Sunday, August 13, 2006
Urnes, July 8 & 9
The two busses that went from Dale to Songdal via Forde took the better part of the day on July 8. Ian Karl, brother of my friends the Karl sisters in Oakland, picked me up in Songdal. He is a partner in a sea kayak and whitewater guiding operation on the Sognfjord in the summers, and timber framing in Wisconsin in the winters. He was on a mission to pick up a flock of kayaks at a drop off point up the fjord and bring them back to the home base, so we were many hours in the van on some steep and windey mountain roads. There were some amazing views, including one of the biggest rainbows I ever saw. At the pick up spot, there was an old, water-powered saw mill, which was interesting to explore.
Ian lives up the road from Norway´s oldest stave church, Urnes Stave Church. On July 9, I walked and hitched (everyone knows each other in this town, so it was perfectly safe, Mom) down to the end of the road. Before going up the hill to the church, I made a side excurion and took the ferry across the fjord to Solvorn to see an exhibit at the Galleri Walaker. A friend of a friend, Mari Ormberg, has just finished her Masters degree in traditional woodworking at the folk arts school in Rauland (Southern Norway), and was having an exhibition at this gallery. She is using traditional carving techniques to make abstract, contemporary relief works that hang on the walls like paintings. Nice stuff, and nice to see someone using traditional methods in a new way.

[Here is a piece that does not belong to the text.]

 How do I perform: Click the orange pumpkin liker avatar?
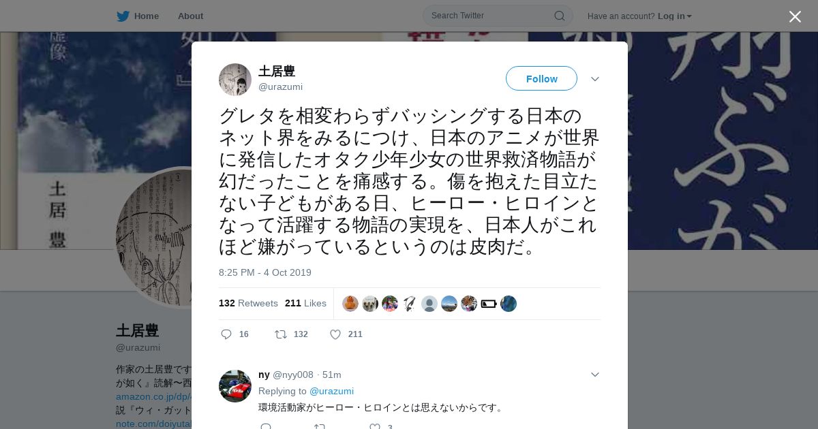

The ferry returned me to Urnes, where I went up the hill to the church. Urnes stave church was built in the 1100´s, and is quite small and simple. Stave churches are built much like the grindbygg constructions I saw a few days before. The whole building is suspended on the main pillers of upright wood logs, the staves. There is some very intricate carving on the portals of the church. The story it tells is from old Norsk mythology, so they were mixing this with Christianity when Christianity first started to stick in Norway.